Task objective: Type again, exactly, the lines below from the start through the line that includes "Task: Maximize the".

Material for this exercise:
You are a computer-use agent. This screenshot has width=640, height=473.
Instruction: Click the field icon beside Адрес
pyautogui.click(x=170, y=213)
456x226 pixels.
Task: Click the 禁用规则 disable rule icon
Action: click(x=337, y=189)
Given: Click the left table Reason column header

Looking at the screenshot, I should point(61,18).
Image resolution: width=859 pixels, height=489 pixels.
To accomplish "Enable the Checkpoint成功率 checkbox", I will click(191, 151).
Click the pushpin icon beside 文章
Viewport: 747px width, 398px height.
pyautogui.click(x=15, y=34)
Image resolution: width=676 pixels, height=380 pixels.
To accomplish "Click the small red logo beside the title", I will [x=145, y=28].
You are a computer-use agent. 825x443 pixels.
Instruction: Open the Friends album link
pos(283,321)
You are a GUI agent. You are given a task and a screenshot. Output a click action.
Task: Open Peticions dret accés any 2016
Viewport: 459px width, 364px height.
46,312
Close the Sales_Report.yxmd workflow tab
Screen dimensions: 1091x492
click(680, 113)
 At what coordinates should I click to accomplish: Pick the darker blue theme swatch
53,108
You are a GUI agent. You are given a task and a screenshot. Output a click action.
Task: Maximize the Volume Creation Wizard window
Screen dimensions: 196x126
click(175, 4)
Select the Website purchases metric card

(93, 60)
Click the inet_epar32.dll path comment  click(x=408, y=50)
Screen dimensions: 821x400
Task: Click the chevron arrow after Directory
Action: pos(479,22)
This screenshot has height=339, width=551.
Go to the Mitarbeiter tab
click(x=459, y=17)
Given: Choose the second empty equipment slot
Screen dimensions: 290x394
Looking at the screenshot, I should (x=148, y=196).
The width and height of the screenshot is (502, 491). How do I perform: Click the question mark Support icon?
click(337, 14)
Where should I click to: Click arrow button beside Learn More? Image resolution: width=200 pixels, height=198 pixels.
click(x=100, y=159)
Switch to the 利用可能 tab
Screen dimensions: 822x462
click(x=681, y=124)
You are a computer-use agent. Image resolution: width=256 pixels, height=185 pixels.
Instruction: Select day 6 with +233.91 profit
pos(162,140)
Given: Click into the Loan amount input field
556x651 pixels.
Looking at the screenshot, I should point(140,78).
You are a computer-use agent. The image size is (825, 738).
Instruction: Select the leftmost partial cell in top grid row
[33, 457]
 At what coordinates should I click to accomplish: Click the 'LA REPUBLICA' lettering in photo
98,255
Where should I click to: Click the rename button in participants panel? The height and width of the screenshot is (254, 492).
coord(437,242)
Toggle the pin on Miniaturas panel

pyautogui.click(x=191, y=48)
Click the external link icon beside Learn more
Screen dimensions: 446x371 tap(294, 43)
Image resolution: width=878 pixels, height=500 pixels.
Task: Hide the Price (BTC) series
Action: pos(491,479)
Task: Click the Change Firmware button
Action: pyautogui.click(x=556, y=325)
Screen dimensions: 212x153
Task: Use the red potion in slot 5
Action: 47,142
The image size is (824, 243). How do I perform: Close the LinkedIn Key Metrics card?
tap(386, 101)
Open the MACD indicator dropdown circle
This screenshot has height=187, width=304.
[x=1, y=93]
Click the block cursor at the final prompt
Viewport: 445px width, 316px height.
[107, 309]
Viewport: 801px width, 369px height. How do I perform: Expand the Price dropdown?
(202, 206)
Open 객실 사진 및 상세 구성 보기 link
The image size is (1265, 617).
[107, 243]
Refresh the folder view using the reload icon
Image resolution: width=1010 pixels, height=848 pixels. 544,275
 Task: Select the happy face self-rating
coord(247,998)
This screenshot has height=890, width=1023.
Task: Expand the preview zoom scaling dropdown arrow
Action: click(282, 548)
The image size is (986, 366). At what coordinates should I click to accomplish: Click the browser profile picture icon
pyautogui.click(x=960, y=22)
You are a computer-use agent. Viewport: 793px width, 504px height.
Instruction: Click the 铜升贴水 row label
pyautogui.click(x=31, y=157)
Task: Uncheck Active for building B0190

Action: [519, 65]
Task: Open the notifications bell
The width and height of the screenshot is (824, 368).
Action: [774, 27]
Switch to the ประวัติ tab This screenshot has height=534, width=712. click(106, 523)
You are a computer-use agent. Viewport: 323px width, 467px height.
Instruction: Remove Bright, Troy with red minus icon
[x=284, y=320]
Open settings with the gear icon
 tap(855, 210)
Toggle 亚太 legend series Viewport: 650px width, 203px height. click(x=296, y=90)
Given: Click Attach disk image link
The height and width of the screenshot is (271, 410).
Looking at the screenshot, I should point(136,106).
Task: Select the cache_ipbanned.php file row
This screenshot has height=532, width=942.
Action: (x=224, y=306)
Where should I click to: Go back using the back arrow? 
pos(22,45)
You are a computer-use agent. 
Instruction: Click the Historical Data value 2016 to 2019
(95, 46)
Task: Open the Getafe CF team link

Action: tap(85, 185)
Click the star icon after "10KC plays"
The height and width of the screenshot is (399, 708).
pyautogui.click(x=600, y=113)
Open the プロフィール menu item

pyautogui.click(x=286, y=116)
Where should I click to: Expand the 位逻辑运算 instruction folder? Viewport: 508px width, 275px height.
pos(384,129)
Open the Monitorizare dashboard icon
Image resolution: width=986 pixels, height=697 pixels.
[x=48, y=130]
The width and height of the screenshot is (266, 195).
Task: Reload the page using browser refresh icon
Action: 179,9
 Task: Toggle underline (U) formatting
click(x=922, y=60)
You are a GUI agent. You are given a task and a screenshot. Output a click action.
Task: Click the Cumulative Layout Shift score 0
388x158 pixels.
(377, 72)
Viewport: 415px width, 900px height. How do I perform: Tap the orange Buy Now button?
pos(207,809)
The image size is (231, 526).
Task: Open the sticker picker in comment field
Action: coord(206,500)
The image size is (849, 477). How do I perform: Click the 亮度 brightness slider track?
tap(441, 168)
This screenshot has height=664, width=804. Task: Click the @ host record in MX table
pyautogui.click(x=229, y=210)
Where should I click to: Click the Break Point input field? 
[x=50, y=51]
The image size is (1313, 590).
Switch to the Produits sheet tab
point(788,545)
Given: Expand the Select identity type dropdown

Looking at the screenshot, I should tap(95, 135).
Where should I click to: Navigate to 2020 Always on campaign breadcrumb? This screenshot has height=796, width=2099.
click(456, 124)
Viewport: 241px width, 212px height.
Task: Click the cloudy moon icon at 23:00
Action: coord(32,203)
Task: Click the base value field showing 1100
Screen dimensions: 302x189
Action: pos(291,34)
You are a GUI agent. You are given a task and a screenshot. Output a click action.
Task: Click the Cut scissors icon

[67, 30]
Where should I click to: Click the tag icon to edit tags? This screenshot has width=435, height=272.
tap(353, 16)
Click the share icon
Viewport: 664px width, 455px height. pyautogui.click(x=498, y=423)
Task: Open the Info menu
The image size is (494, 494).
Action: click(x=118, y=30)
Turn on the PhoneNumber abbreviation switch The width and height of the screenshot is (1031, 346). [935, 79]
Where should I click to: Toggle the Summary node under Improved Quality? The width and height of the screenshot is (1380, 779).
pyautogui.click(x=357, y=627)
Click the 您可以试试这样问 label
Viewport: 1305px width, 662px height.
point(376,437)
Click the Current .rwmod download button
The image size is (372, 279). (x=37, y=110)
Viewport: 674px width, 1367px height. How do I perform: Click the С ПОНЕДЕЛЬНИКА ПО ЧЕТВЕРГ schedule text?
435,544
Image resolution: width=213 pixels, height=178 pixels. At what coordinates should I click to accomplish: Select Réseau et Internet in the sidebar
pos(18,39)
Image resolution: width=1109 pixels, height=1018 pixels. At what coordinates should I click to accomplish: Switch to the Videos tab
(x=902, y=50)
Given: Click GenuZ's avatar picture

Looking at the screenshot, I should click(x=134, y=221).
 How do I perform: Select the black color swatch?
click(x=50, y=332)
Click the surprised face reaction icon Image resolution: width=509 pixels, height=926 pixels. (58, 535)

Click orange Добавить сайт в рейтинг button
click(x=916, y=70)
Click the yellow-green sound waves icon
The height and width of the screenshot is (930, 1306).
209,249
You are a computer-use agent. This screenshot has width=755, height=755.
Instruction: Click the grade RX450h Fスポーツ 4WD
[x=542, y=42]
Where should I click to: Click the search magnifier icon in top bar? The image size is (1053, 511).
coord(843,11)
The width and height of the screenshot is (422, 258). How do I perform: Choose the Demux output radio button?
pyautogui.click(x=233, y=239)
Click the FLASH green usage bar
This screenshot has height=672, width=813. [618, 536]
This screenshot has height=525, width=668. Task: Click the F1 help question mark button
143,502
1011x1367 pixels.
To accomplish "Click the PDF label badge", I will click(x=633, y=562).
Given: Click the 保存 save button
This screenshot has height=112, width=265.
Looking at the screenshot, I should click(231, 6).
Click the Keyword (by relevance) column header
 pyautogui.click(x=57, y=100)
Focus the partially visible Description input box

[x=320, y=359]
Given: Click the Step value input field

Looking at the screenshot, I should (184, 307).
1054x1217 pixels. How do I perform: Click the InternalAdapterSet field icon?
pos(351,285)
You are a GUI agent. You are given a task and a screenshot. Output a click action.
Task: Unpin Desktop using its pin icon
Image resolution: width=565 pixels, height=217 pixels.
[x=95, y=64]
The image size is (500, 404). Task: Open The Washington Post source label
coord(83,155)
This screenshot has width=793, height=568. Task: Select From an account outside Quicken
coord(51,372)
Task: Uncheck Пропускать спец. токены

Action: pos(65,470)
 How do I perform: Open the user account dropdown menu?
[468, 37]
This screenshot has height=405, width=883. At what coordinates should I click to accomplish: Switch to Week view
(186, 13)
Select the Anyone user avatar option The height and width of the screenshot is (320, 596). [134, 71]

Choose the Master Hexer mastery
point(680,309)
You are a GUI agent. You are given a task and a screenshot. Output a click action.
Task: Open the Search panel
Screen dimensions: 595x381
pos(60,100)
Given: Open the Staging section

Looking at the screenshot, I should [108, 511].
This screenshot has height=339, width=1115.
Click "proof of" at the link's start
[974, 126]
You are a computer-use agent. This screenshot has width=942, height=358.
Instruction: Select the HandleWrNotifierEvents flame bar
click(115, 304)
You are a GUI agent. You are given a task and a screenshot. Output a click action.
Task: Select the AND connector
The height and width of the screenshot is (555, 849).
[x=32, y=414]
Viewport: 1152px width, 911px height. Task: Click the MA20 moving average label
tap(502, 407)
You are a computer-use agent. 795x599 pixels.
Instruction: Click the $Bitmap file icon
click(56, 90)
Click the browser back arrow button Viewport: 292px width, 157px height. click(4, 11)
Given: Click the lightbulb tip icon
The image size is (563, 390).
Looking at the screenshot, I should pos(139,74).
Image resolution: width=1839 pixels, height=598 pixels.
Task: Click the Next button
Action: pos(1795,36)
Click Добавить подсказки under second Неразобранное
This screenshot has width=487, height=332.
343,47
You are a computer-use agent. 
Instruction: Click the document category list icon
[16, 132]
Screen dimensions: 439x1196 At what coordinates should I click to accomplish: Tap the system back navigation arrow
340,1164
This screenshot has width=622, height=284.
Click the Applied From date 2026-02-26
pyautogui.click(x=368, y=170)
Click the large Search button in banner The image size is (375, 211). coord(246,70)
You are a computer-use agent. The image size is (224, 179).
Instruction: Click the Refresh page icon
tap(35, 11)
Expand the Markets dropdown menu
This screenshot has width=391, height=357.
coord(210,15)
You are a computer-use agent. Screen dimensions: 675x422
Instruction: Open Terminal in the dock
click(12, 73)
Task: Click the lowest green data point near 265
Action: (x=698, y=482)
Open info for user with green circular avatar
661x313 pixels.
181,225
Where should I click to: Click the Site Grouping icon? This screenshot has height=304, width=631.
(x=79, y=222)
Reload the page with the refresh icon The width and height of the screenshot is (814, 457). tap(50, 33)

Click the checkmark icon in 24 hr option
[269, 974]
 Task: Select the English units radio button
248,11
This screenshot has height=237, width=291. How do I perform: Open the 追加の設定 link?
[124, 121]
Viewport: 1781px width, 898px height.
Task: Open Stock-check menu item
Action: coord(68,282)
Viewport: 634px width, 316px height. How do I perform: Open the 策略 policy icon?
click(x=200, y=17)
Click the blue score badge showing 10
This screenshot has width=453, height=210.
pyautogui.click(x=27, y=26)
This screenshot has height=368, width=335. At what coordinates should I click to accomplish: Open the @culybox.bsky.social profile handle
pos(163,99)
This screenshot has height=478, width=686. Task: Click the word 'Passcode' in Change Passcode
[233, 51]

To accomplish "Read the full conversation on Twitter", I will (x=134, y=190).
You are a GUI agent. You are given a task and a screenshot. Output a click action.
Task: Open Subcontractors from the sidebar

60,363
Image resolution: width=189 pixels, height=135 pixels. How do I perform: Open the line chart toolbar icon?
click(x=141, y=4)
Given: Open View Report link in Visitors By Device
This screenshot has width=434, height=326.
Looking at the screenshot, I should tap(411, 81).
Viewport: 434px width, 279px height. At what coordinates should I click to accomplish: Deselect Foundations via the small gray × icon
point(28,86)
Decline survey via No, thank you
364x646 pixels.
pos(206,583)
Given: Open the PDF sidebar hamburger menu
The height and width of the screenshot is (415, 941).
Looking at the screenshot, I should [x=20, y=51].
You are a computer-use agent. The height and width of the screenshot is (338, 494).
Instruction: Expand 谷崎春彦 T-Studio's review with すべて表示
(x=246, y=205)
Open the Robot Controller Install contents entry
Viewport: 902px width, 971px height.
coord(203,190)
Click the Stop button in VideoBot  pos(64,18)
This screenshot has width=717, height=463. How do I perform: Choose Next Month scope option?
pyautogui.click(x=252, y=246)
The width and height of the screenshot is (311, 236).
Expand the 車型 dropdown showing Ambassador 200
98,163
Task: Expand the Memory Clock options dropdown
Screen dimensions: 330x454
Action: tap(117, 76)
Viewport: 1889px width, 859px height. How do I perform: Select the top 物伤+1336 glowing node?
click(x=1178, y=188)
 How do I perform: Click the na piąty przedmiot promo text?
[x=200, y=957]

Answer box:
You are a computer-use agent. This screenshot has width=640, height=473.
Instruction: Click the field icon beside Адрес
pyautogui.click(x=170, y=213)
456x226 pixels.
Task: Click the 禁用规则 disable rule icon
Action: click(x=337, y=189)
Given: Click the left table Reason column header

Looking at the screenshot, I should point(61,18).
Image resolution: width=859 pixels, height=489 pixels.
To accomplish "Enable the Checkpoint成功率 checkbox", I will click(191, 151).
Click the pushpin icon beside 文章
Viewport: 747px width, 398px height.
pyautogui.click(x=15, y=34)
Image resolution: width=676 pixels, height=380 pixels.
To accomplish "Click the small red logo beside the title", I will [x=145, y=28].
You are a computer-use agent. 825x443 pixels.
Instruction: Open the Friends album link
pos(283,321)
You are a GUI agent. You are given a task and a screenshot. Output a click action.
Task: Open Peticions dret accés any 2016
Viewport: 459px width, 364px height.
46,312
Close the Sales_Report.yxmd workflow tab
Screen dimensions: 1091x492
click(680, 113)
 At what coordinates should I click to accomplish: Pick the darker blue theme swatch
53,108
You are a GUI agent. You are given a task and a screenshot. Output a click action.
Task: Maximize the Volume Creation Wizard window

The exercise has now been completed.